Since I know its alot easier to criticise someone else work than doing it better, I’ll put a new bechmark together when I get home.

Regards,

LG

Zeno no offense but your benchmark is a little unfair.

None taken. Benchmarks are difficult to make fair and I don’t really have any experience.

  1. That’s true. I forgot that the idea was to eventually give these matrices to opengl, not just get the answer.

  2. Yes, that, actually, was on purpose. I wanted them to be in cache so I could see which one was more efficient without worrying as much about memory issues.

  3. The opengl one reads results back for the same reason as I mentioned in number 1). For whatever reason, I had it in my head that we wanted the answer on the CPU.

  4. True…but there’s no way around this, is there? I guess I could load once, then push and pop and mult many times.

Anyway, thanks for the comments. Feel free to use my timer code if you put a benchmark together. I think that part is right at least

– Zeno

Okidoki I wrote a new benchmark that works on uncached data and uploads the resulting matricies to OpenGL.

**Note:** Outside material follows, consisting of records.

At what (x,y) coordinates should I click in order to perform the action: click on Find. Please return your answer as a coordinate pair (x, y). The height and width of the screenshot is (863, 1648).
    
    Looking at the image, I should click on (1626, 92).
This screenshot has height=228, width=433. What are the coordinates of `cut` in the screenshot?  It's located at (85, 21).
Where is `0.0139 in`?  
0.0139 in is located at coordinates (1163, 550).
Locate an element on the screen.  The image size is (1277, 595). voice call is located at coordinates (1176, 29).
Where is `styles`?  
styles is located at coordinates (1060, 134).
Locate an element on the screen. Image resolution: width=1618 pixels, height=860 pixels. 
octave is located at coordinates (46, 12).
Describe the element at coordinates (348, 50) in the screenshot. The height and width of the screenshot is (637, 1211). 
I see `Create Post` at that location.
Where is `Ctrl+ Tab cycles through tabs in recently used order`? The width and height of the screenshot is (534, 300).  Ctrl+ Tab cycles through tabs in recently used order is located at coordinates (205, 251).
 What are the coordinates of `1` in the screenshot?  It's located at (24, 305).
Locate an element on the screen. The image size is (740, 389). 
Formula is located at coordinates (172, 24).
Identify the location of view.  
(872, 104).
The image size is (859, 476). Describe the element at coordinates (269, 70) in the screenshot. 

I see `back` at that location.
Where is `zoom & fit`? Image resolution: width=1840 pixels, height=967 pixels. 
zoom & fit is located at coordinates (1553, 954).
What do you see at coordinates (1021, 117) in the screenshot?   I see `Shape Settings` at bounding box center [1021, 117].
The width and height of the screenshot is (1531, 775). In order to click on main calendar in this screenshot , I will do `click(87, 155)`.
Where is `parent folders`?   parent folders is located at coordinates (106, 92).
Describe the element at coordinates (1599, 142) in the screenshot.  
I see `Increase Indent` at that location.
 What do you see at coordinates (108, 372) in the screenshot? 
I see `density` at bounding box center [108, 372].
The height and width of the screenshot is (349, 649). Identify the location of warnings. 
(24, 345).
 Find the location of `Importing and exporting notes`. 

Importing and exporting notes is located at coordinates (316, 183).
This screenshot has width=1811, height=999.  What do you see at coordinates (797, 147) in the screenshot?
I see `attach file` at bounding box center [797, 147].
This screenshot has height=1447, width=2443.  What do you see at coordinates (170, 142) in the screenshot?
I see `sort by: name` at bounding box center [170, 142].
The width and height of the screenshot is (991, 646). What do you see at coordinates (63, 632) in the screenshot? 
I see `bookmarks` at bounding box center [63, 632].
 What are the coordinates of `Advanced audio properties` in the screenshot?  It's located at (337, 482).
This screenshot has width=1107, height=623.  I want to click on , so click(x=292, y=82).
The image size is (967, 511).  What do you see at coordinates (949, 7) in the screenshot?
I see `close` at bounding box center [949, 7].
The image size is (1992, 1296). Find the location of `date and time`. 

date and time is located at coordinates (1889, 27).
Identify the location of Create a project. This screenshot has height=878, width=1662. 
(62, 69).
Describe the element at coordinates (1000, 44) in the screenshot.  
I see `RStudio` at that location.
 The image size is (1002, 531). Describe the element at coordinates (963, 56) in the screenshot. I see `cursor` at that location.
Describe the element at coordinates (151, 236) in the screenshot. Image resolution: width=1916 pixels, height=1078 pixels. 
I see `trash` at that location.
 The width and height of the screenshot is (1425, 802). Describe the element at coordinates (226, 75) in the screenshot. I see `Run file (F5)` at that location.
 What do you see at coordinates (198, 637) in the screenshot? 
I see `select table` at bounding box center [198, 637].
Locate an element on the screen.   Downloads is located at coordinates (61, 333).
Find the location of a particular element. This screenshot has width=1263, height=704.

On a 1.5Ghz P4 running W2K & latest Detonators I get the following (using the MS compiler):

Zenos: 1.92 Million iterations/s
Knackered: 1.31 Million iterations/s
OpenGL: 1.95 Million iterations/s

Looks different eh?

Knackered maybe you have Vsync enabled and the extra cycles make you miss the next retrace? I mean 16ms is really a bummer and I dont think that the matrix code alone can cause that (and 16ms smell like 60Hz refreshrate).

Oh you can grab the benchmark & source here

EDIT:Fixed the URL

Regards,

LG

[This message has been edited by lgrosshennig (edited 05-01-2002).]